* **Exercise requirements**: The exercise calls for every entry that follows to be repeated exactly.

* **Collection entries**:
•••••

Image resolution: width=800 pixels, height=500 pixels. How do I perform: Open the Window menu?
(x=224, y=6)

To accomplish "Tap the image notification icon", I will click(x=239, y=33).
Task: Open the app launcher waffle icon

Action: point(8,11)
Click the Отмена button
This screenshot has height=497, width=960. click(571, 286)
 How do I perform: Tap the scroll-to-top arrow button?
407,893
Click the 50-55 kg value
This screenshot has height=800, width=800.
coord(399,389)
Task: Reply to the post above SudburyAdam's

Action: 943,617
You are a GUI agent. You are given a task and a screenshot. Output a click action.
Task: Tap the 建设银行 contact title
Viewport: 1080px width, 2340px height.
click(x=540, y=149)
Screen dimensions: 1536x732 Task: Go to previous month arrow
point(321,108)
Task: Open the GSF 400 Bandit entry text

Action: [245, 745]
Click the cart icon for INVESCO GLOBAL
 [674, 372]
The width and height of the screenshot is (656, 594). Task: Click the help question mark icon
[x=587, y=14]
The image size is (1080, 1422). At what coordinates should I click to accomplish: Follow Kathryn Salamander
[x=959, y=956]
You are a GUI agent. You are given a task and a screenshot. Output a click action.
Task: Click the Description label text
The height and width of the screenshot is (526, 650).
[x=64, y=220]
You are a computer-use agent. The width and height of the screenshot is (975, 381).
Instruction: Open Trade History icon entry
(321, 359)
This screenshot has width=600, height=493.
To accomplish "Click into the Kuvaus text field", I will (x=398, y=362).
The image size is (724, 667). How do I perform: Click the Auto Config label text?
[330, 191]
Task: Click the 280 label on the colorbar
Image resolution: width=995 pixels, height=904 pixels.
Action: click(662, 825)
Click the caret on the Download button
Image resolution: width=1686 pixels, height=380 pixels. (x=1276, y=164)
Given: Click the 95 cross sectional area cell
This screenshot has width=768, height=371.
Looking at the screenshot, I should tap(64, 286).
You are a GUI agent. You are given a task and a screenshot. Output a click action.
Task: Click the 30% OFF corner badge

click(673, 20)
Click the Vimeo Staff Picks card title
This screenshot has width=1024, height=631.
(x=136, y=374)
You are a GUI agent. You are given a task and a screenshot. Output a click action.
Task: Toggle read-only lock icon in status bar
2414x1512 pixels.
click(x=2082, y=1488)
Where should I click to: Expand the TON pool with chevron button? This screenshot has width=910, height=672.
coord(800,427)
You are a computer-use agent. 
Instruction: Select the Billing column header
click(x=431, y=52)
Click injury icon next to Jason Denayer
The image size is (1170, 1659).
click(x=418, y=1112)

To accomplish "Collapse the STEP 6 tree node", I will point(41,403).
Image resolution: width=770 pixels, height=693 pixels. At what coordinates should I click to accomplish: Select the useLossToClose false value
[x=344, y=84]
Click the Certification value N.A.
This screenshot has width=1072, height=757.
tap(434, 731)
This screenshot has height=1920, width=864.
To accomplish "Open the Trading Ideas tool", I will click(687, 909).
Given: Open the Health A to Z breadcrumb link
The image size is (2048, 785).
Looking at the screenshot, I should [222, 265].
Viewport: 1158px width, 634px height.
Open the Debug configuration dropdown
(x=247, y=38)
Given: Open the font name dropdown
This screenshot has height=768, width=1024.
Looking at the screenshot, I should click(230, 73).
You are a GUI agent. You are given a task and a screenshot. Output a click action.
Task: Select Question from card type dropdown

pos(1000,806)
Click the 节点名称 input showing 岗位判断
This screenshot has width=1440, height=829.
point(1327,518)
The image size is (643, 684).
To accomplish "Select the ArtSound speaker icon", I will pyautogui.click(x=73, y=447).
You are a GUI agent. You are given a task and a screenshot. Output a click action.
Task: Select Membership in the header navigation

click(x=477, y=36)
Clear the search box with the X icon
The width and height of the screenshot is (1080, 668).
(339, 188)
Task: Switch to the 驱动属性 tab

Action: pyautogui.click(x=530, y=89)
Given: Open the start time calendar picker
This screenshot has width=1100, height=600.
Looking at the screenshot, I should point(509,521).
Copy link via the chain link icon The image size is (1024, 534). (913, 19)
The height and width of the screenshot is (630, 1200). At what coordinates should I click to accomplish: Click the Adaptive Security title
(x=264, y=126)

•••••

* **Task result**:
Image resolution: width=800 pixels, height=500 pixels. How do I perform: Open the Window menu?
(x=224, y=6)

To accomplish "Tap the image notification icon", I will click(x=239, y=33).
Task: Open the app launcher waffle icon

Action: point(8,11)
Click the Отмена button
This screenshot has height=497, width=960. click(571, 286)
 How do I perform: Tap the scroll-to-top arrow button?
407,893
Click the 50-55 kg value
This screenshot has height=800, width=800.
coord(399,389)
Task: Reply to the post above SudburyAdam's

Action: 943,617
You are a GUI agent. You are given a task and a screenshot. Output a click action.
Task: Tap the 建设银行 contact title
Viewport: 1080px width, 2340px height.
click(x=540, y=149)
Screen dimensions: 1536x732 Task: Go to previous month arrow
point(321,108)
Task: Open the GSF 400 Bandit entry text

Action: [245, 745]
Click the cart icon for INVESCO GLOBAL
 [674, 372]
The width and height of the screenshot is (656, 594). Task: Click the help question mark icon
[x=587, y=14]
The image size is (1080, 1422). At what coordinates should I click to accomplish: Follow Kathryn Salamander
[x=959, y=956]
You are a GUI agent. You are given a task and a screenshot. Output a click action.
Task: Click the Description label text
The height and width of the screenshot is (526, 650).
[x=64, y=220]
You are a computer-use agent. The width and height of the screenshot is (975, 381).
Instruction: Open Trade History icon entry
(321, 359)
This screenshot has width=600, height=493.
To accomplish "Click into the Kuvaus text field", I will (x=398, y=362).
The image size is (724, 667). How do I perform: Click the Auto Config label text?
[330, 191]
Task: Click the 280 label on the colorbar
Image resolution: width=995 pixels, height=904 pixels.
Action: click(662, 825)
Click the caret on the Download button
Image resolution: width=1686 pixels, height=380 pixels. (x=1276, y=164)
Given: Click the 95 cross sectional area cell
This screenshot has width=768, height=371.
Looking at the screenshot, I should tap(64, 286).
You are a GUI agent. You are given a task and a screenshot. Output a click action.
Task: Click the 30% OFF corner badge

click(673, 20)
Click the Vimeo Staff Picks card title
This screenshot has width=1024, height=631.
(x=136, y=374)
You are a GUI agent. You are given a task and a screenshot. Output a click action.
Task: Toggle read-only lock icon in status bar
2414x1512 pixels.
click(x=2082, y=1488)
Where should I click to: Expand the TON pool with chevron button? This screenshot has width=910, height=672.
coord(800,427)
You are a computer-use agent. 
Instruction: Select the Billing column header
click(x=431, y=52)
Click injury icon next to Jason Denayer
The image size is (1170, 1659).
click(x=418, y=1112)

To accomplish "Collapse the STEP 6 tree node", I will point(41,403).
Image resolution: width=770 pixels, height=693 pixels. At what coordinates should I click to accomplish: Select the useLossToClose false value
[x=344, y=84]
Click the Certification value N.A.
This screenshot has width=1072, height=757.
tap(434, 731)
This screenshot has height=1920, width=864.
To accomplish "Open the Trading Ideas tool", I will click(687, 909).
Given: Open the Health A to Z breadcrumb link
The image size is (2048, 785).
Looking at the screenshot, I should [222, 265].
Viewport: 1158px width, 634px height.
Open the Debug configuration dropdown
(x=247, y=38)
Given: Open the font name dropdown
This screenshot has height=768, width=1024.
Looking at the screenshot, I should click(230, 73).
You are a GUI agent. You are given a task and a screenshot. Output a click action.
Task: Select Question from card type dropdown

pos(1000,806)
Click the 节点名称 input showing 岗位判断
This screenshot has width=1440, height=829.
point(1327,518)
The image size is (643, 684).
To accomplish "Select the ArtSound speaker icon", I will pyautogui.click(x=73, y=447).
You are a GUI agent. You are given a task and a screenshot. Output a click action.
Task: Select Membership in the header navigation

click(x=477, y=36)
Clear the search box with the X icon
The width and height of the screenshot is (1080, 668).
(339, 188)
Task: Switch to the 驱动属性 tab

Action: pyautogui.click(x=530, y=89)
Given: Open the start time calendar picker
This screenshot has width=1100, height=600.
Looking at the screenshot, I should point(509,521).
Copy link via the chain link icon The image size is (1024, 534). (913, 19)
The height and width of the screenshot is (630, 1200). At what coordinates should I click to accomplish: Click the Adaptive Security title
(x=264, y=126)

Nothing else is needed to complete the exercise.